Diffusion through interstitial spaces: Impurities which have small ionic radii can travel directly from one interstitial site to another one (see Fig.3.37). Especially Group-I and Group-VIII elements are diffusing mainly interstitially and are therefore fast diffusers.

Vacancy Diffusion: Vacancies are holes in the matrix and they are always moving. An impurity can move into the vacancy and diffuse through the material. A substitutional dopant can exchange its position with the neighboring vacancy. Similarly when a dopant at a substitutional site is kicked out by a silicon interstitial atom, the dopant occupies the interstitial position while the original self-interstitial has disappeared by occupying the regular lattice site.
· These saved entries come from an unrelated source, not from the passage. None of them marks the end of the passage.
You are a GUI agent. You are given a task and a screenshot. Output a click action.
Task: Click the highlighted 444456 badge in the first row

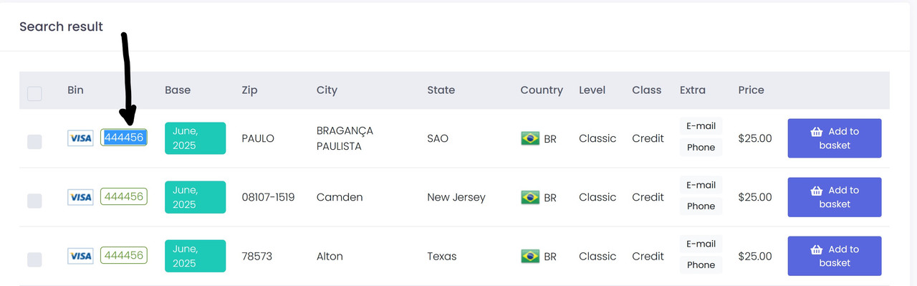coord(124,138)
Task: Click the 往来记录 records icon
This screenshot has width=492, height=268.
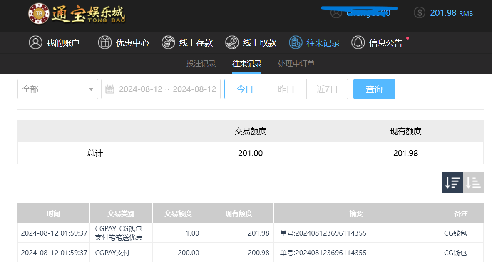Action: pyautogui.click(x=296, y=42)
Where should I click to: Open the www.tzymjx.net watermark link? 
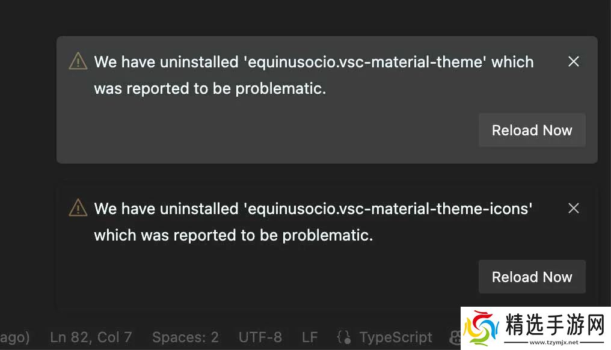[x=553, y=343]
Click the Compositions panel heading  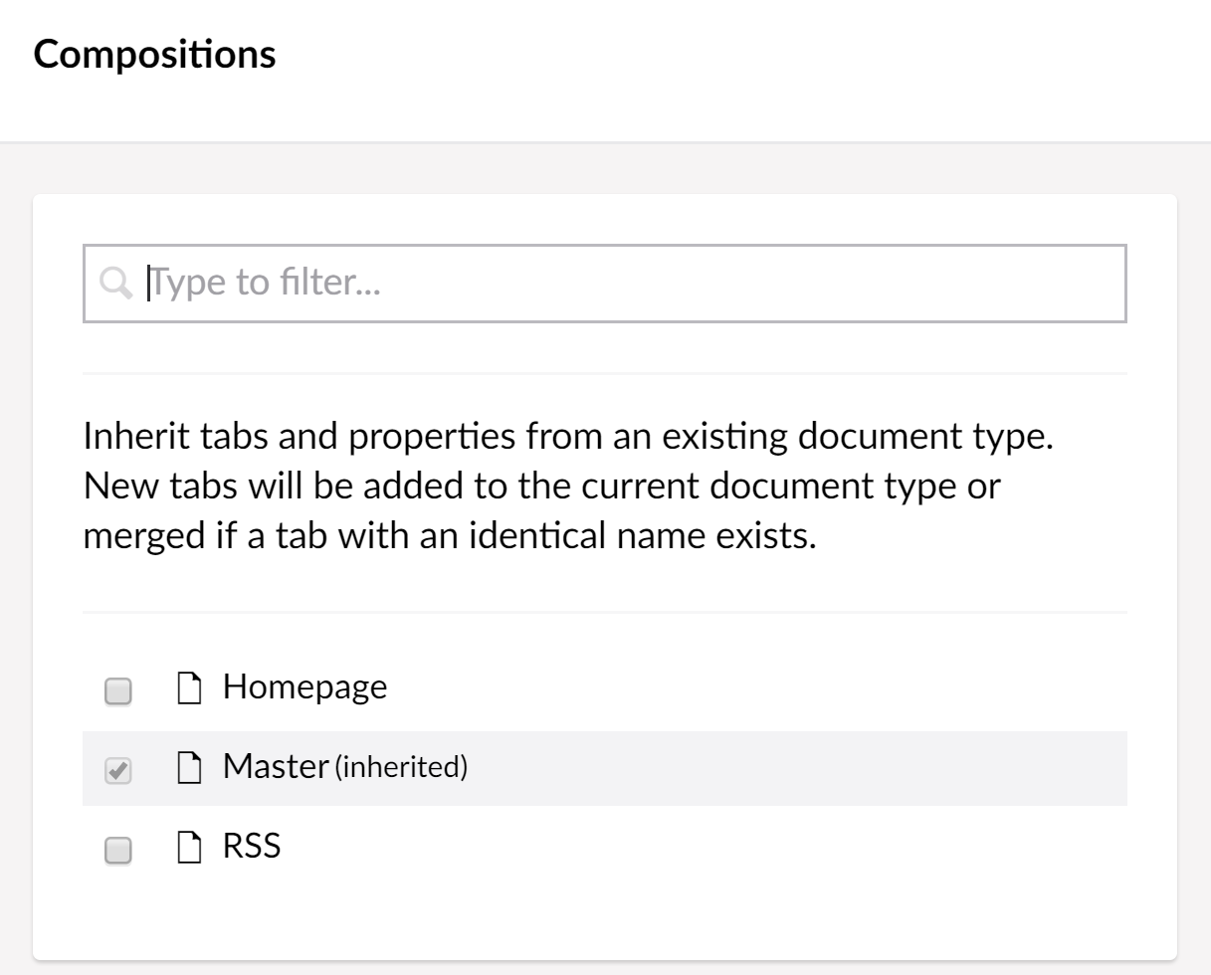point(155,54)
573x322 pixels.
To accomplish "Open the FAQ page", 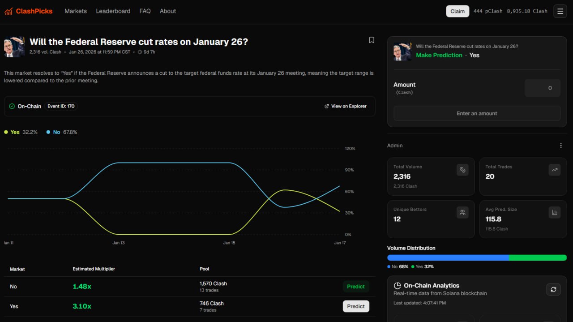I will 145,11.
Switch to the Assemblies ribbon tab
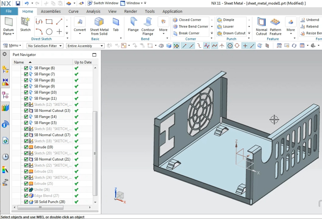This screenshot has width=322, height=219. 51,12
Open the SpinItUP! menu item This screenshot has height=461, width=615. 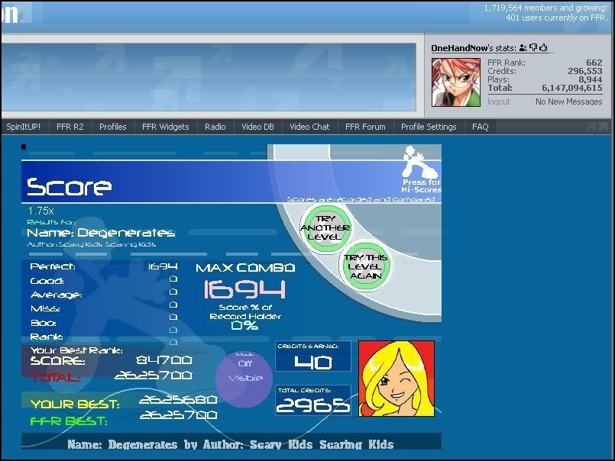24,127

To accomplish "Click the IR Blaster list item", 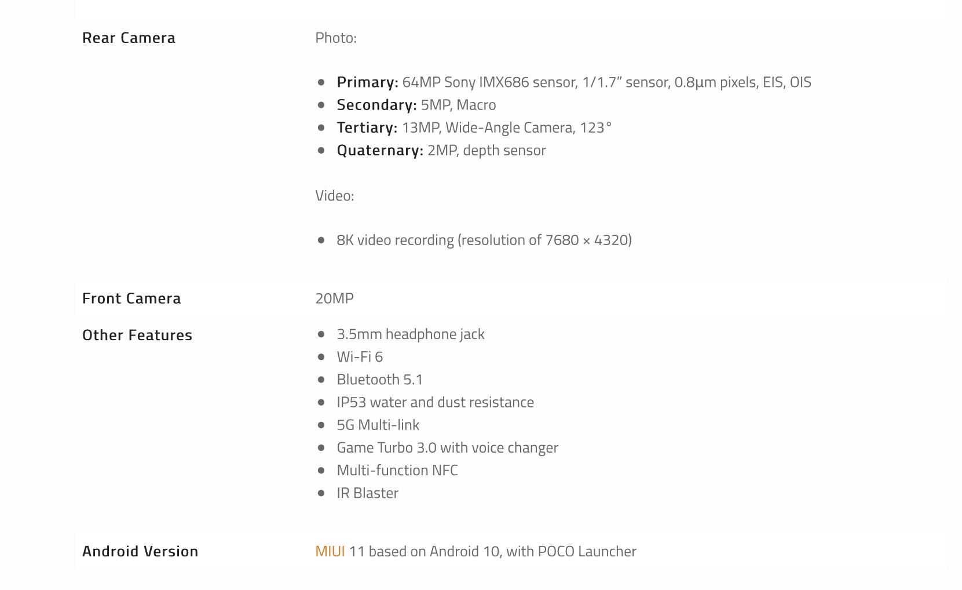I will pos(368,493).
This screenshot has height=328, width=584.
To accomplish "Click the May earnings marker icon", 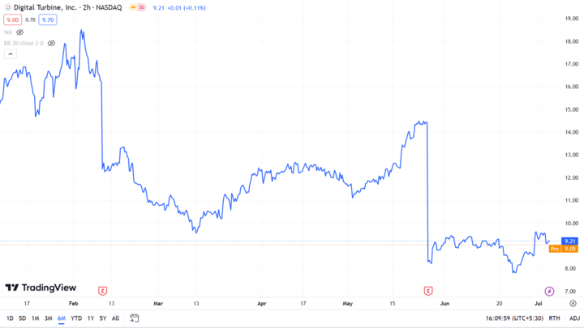I will [x=428, y=290].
Thus dopants can diffuse within a crystal lattice using point-defects as diffusion vehicle either by the vacancy mechanism or the interstitial mechanism or a combination of both. The dopants are selected based on their properties such as solubility in silicon, dissolution into lattice sites and ionization. The most common p-type dopant boron diffuses mainly via interstitials, where the n-type dopant phosphorus shows at intrinsic concentrations interstitial dominated diffusion and for high concentrations a dual mechanism with a strong vacancy component. Arsenic is also diffusing via interstitials and vacancies, but the interstitial diffusion is at least limited due to the relatively large ionic radii. Large dopants like Antimony will find no stable position between lattice sites, so they can only diffuse via vacancies.